The S_H3 genes are a group of well-studied antifungal coffee defense genes, which have been localized to a region in chromosome 3. A previous study screened this region for other antifungal defense genes, particularly, those implicated in defense against coffee leaf rust (CLR) and coffee berry disease (CBD).
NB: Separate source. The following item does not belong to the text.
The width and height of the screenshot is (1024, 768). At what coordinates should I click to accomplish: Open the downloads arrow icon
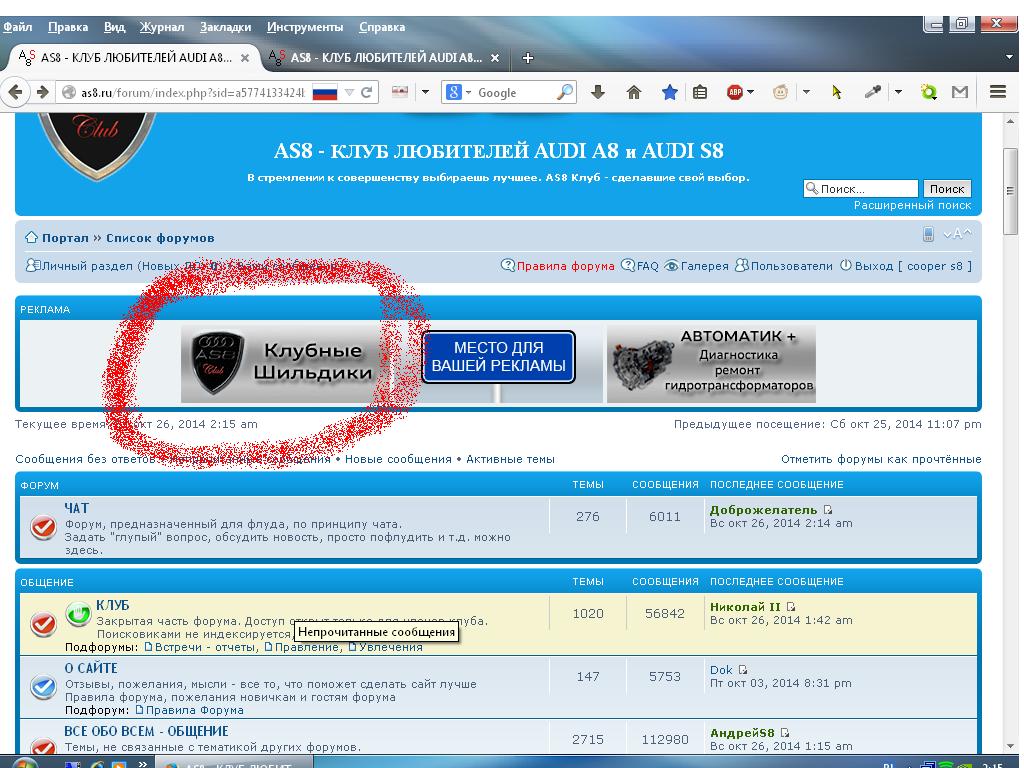click(598, 92)
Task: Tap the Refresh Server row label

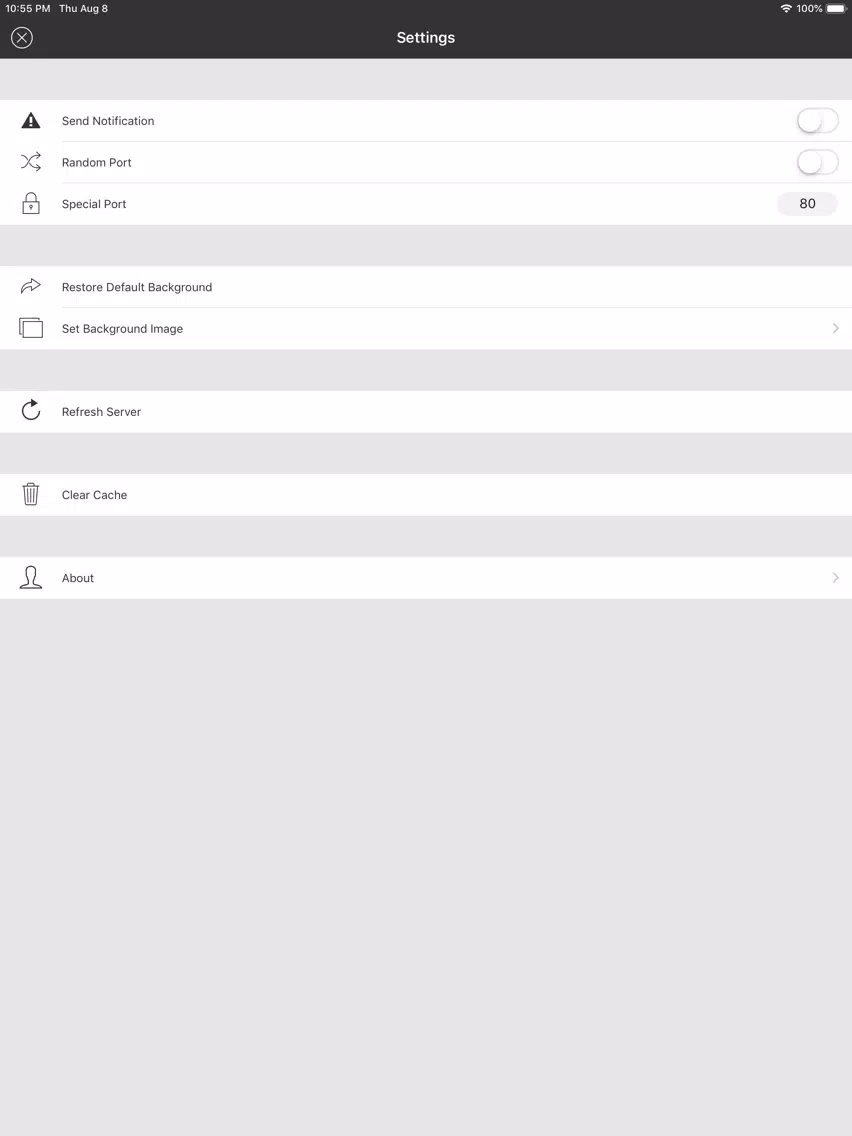Action: [101, 412]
Three candidate defense gene loci have been identified, namely, an ethylene-responsive transcription factor 1B (ERF1B) gene, a chalcone synthase 2-like (CHS2) gene, and a major allergen Pru ar 1-like gene. For this study, the main goal is to evaluate and compare the sequences of these selected loci from a sample of Philippine coffee accessions, which consist of the four main varieties utilized in local production: Arabica (Coffea arabica), Robusta (C. canephora), Liberica (C. liberica var. liberica) and Excelsa (C. liberica var. dewevrei). DNA was extracted from young leaves and subjected to PCR amplification using newly designed primers. The PCR products were run through agarose gel electrophoresis after which, gel portions containing the target bands were excised and processed for bidirectional sequencing. Consensus sequences were constructed from the raw sequences using UGENE. Due to probable primer specificity issues, the CHS2 sequences were excluded from further analysis. In order to analyze the ERF1B and Pru ar 1-like gene sequences, MEGA11 was used for multiple sequence alignment, protein sequence prediction, and construction of neighbor-joining trees. The sequences were also cross-referenced against the GenBank database using BLAST. Results show that several of the sequences represent novel orthologs, especially those obtained from the Liberica and Excelsa samples. Furthermore, orthologs which are most likely linked to conferring greater resistance were determined. Most notable among these are the ERF1B sequences of a Red Bourbon (A-RB, NSIC-2008-Cf-A-05) and a Mundo Novo (A-MN) sample. Despite originating from Arabica samples, the A-RB and A-MN ERF1B orthologs show greater similarity to their counterparts in Liberica/Excelsa and Robusta samples, respectively. These orthologs are recommended for follow-up studies through additional in silico analysis and genotype-phenotype association so they can definitively be considered as target genes in future coffee breeding programs.